Precious Metal Fineness & Hallmark Reference

Gold, silver, and platinum hallmarks to millesimal fineness

Reference table mapping precious-metal hallmark numbers (375, 585, 750, 925, 950, 999) to karat, percentage purity and common names for gold, silver, platinum and palladium, plus a fineness converter. It runs free in your browser on Gera Tools, with nothing uploaded.

Last updated Source: Gera Tools

What is millesimal fineness?

Millesimal fineness states a metal's purity in parts per thousand. A hallmark of 750 means 750 parts pure metal out of 1000, i.e. 75% pure, which for gold equals 18 karat. It is the modern international hallmarking standard.

Reading precious-metal hallmarks

A precious-metal hallmark states purity as a millesimal fineness — parts of pure metal per thousand. A gold ring stamped 750 is 75% gold (18 karat); silver stamped 925 is sterling. The same fineness numbers are used across gold, silver, platinum and palladium under modern hallmarking standards.

How it works

For gold, karat measures purity in 24ths, so fineness is karat ÷ 24 × 1000: 18 karat → 750, 14 karat → 585, 9 karat → 375. Silver, platinum and palladium are hallmarked directly in fineness, e.g. 925 sterling, 950 platinum, 999 fine. The percentage purity is simply the fineness divided by ten.

This reference lists the common hallmark numbers for each metal with their karat (where relevant), percentage and name, and includes a converter so you can turn any karat or percentage into a fineness figure and back.

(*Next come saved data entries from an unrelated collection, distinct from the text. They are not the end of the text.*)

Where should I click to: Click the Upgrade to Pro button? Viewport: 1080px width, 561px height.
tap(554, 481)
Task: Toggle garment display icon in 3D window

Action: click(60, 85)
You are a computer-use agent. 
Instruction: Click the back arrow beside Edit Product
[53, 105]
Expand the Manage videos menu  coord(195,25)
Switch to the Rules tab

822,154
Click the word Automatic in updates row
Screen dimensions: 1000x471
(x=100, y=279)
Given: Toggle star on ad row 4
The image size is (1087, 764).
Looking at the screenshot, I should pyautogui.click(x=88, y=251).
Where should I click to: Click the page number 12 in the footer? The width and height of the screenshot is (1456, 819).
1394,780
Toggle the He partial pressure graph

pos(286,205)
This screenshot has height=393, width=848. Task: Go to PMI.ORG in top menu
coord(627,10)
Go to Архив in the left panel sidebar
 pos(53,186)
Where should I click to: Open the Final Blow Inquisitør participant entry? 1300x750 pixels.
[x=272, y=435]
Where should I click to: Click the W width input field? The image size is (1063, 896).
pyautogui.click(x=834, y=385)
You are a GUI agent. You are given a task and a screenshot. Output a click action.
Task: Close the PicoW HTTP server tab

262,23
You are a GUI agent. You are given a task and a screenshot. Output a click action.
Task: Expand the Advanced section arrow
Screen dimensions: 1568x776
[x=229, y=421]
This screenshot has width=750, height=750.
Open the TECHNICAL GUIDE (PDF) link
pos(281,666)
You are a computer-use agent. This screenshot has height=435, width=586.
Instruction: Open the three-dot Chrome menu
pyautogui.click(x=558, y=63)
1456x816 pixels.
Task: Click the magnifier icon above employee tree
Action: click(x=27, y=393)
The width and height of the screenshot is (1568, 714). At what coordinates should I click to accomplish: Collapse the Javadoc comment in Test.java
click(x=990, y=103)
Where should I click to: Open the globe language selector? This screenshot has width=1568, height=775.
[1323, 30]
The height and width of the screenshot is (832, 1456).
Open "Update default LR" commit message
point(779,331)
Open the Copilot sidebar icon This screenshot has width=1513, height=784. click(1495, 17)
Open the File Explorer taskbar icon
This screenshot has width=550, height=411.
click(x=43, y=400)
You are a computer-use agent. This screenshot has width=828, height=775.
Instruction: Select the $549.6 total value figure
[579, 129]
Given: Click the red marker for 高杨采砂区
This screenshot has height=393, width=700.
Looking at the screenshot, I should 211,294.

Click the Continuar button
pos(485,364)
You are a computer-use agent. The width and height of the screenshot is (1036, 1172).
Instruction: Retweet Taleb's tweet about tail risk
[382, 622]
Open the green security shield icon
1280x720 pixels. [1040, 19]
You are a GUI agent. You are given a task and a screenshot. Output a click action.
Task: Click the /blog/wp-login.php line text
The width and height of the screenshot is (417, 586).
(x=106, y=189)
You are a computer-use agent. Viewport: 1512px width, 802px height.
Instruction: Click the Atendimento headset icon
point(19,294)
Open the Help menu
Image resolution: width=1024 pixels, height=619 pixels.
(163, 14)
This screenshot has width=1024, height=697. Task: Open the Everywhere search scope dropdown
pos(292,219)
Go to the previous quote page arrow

Common hallmarks at a glance

HallmarkMetalKaratPurityName
375Gold9 ct37.5%9 karat gold
585Gold14 ct58.5%14 karat gold
750Gold18 ct75.0%18 karat gold
916Gold22 ct91.6%22 karat gold
999Gold24 ct99.9%Fine gold
800Silver80.0%Continental silver
925Silver92.5%Sterling silver
958Silver95.8%Britannia silver
999Silver99.9%Fine silver
850Platinum85.0%Platinum 850
900Platinum90.0%Platinum 900
950Platinum95.0%Platinum 950
500Palladium50.0%Palladium 500
950Palladium95.0%Palladium 950

What the alloy adds

Pure gold, silver, and platinum are soft and wear quickly in jewellery. The balance of the fineness (the non-pure portion) is the alloy added for hardness and workability:

  • Gold — typically alloyed with silver, copper, zinc, or palladium. The alloy ratio and choice determines colour: more copper → rose gold; added silver and reduced copper → white gold (though true white gold usually also has rhodium plating); palladium → platinum-white.
  • Sterling silver (925) — traditionally 7.5% copper, which hardens the metal and gives it durability. Silver-copper alloys tarnish faster than fine silver.
  • Platinum 950 — typically alloyed with ruthenium, cobalt, or iridium for hardness.

Tips and example

A bracelet stamped 585 is 14 karat gold, 58.5% pure. A spoon stamped 958 is Britannia silver. To go the other way, 22-karat gold converts to 22 ÷ 24 × 1000 = 916.7, hallmarked 916. Remember the hallmark certifies the pure-metal content, not the weight or value of the whole item. Hallmarking requirements differ by country — in the UK the Assay Office stamps are required by law for items above minimum weight thresholds; in some other markets self-declaration is accepted.